Public safety systems, such as the networks used to route 911 calls or enable communications between first responders, are getting their own platform for sharing information on cyber threats.
Communications and security equipment provider Motorola Solutions Inc. plans to announce the formation of the Public Safety Threat Alliance Wednesday, an information sharing and analysis organization, or ISAO, designed to allow participants to disseminate details about cyberattacks and hacking threats.
Motorola expects to begin sharing cyber information with its existing public safety customers on Friday, said Scott Kaine, the company’s vice president of cybersecurity services. The U.S. Department of Homeland Security’s Cybersecurity and Infrastructure Security Agency gave approval to the group to operate as an ISAO, meaning it will be open to all relevant parties, including Motorola’s competitors.
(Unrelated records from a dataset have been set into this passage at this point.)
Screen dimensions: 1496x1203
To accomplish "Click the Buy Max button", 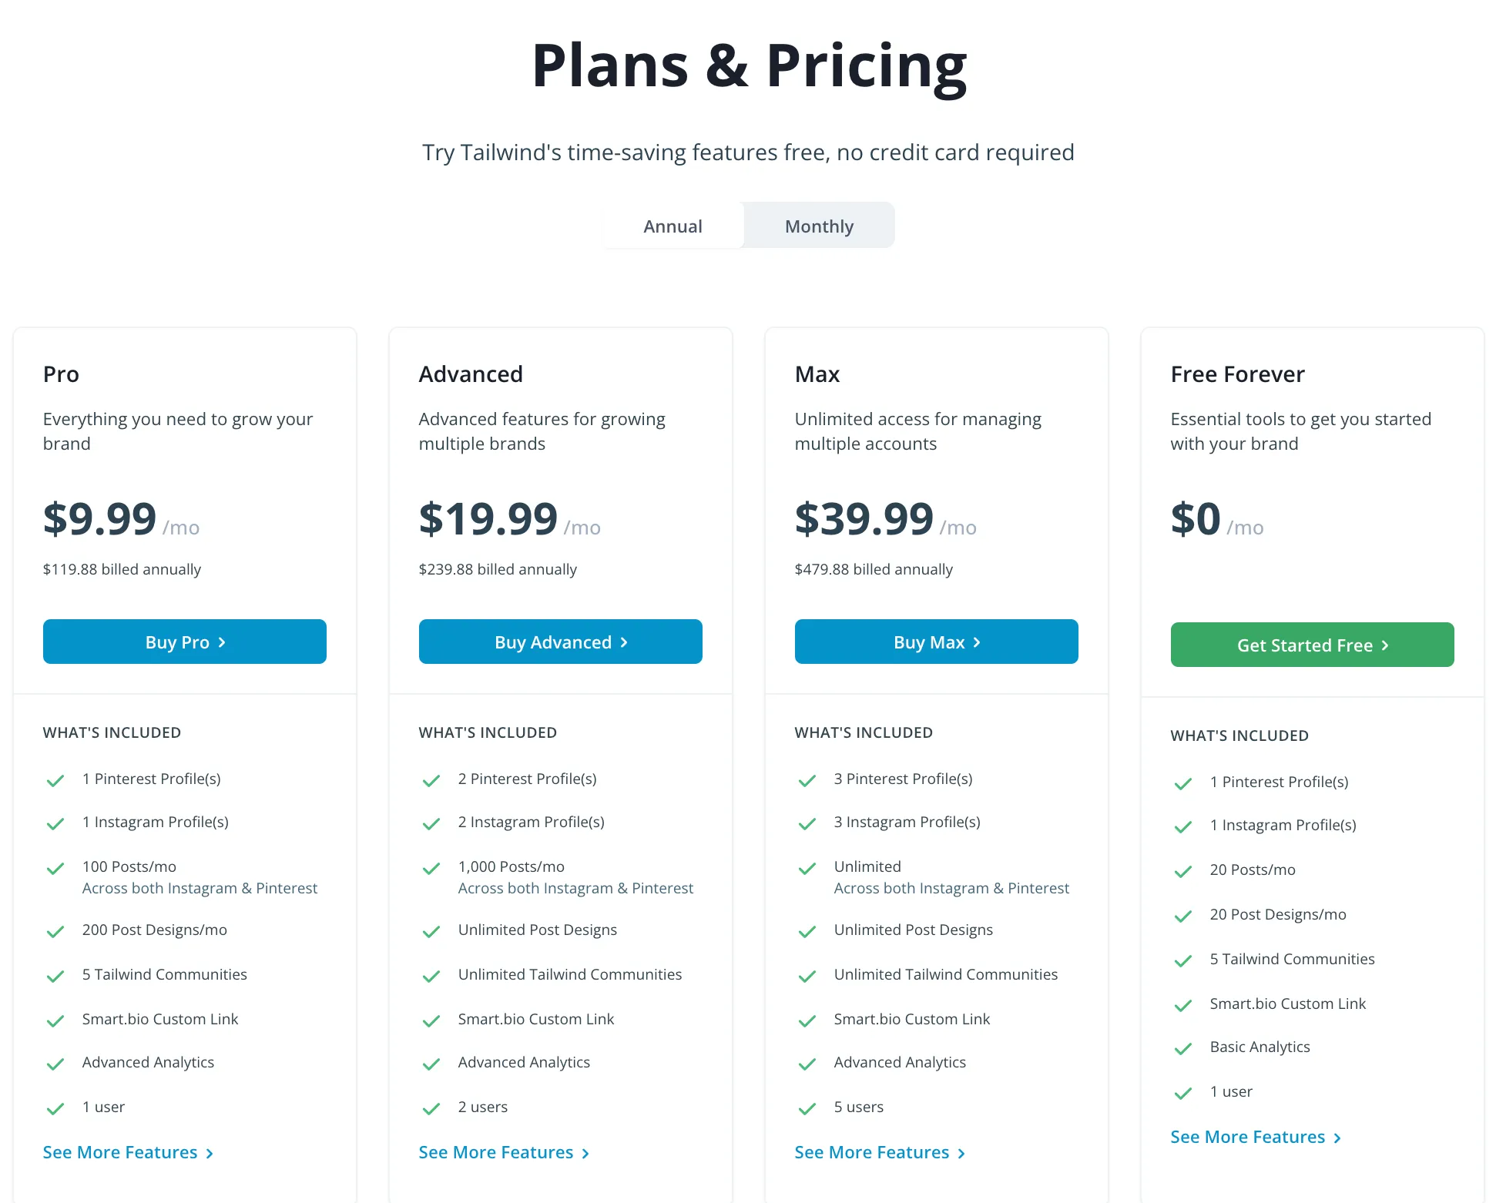I will point(937,642).
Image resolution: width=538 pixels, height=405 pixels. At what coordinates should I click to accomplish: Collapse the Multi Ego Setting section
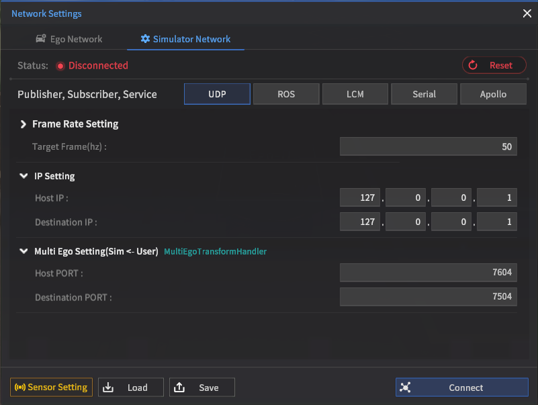tap(24, 252)
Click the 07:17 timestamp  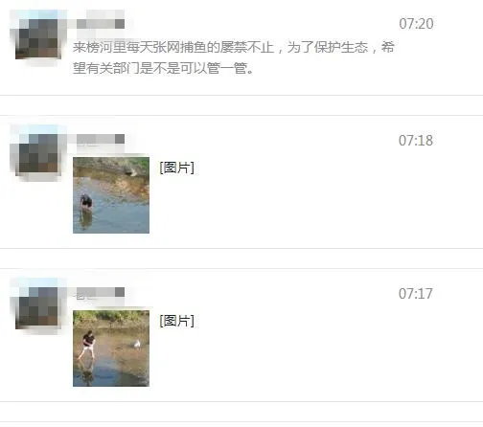pyautogui.click(x=416, y=294)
Public safety officials say the ISAO, the first of its kind in public safety, is sorely needed.
While 911 services have occasionally been hacked, cyberattacks that directly target first responders are increasing, and officials say public safety systems now have to grapple seriously with cybersecurity.
Some states have had their 911 systems taken offline by ransomware, while others have seen critical radio systems impacted by other malware, said Brad Stoddard, director of the office of Michigan’s Public Safety Communications System.
Typically in public safety systems, cybersecurity specialists split their time as engineers or more general technology workers, Mr. Stoddard said, and dedicated cyber experts elsewhere often lack an intimate understanding of the challenges facing public safety systems.
“Unfortunately, when there’s a lot of cyber or general security specialists around, there’s usually a knowledge set around IT, but not one as in-depth around emergency communications,” he said. Having a dedicated ISAO to share information tailored to public safety systems will help close that vulnerability, he said.
Most critical infrastructure sectors operate information sharing and analysis centers, or ISACs, which tend to strictly share information about that sector. For an area such as public safety, however, which deals with threats that aren’t specific to one area, the ISAO model allows a greater degree of flexibility that includes training for employees who might not have had to deal with cybersecurity in the past.
“There’s great information coming from the different ISACs, which obviously includes information from federal, state and local sources, but this is really a great way to bring that all together,” said Tasha Cornish, executive director for the Cyber Association of Maryland, a nonprofit organization focusing on cybersecurity and workforce issues.
While the organization will initially focus on the U.S., Mr. Kaine said, he hopes that its membership will eventually expand internationally. He expects to have between 2,000 and 3,000 members over time.
“Several years ago, I think it would have been a bit challenging to get enough interest. Now, people are ready to go,” he said.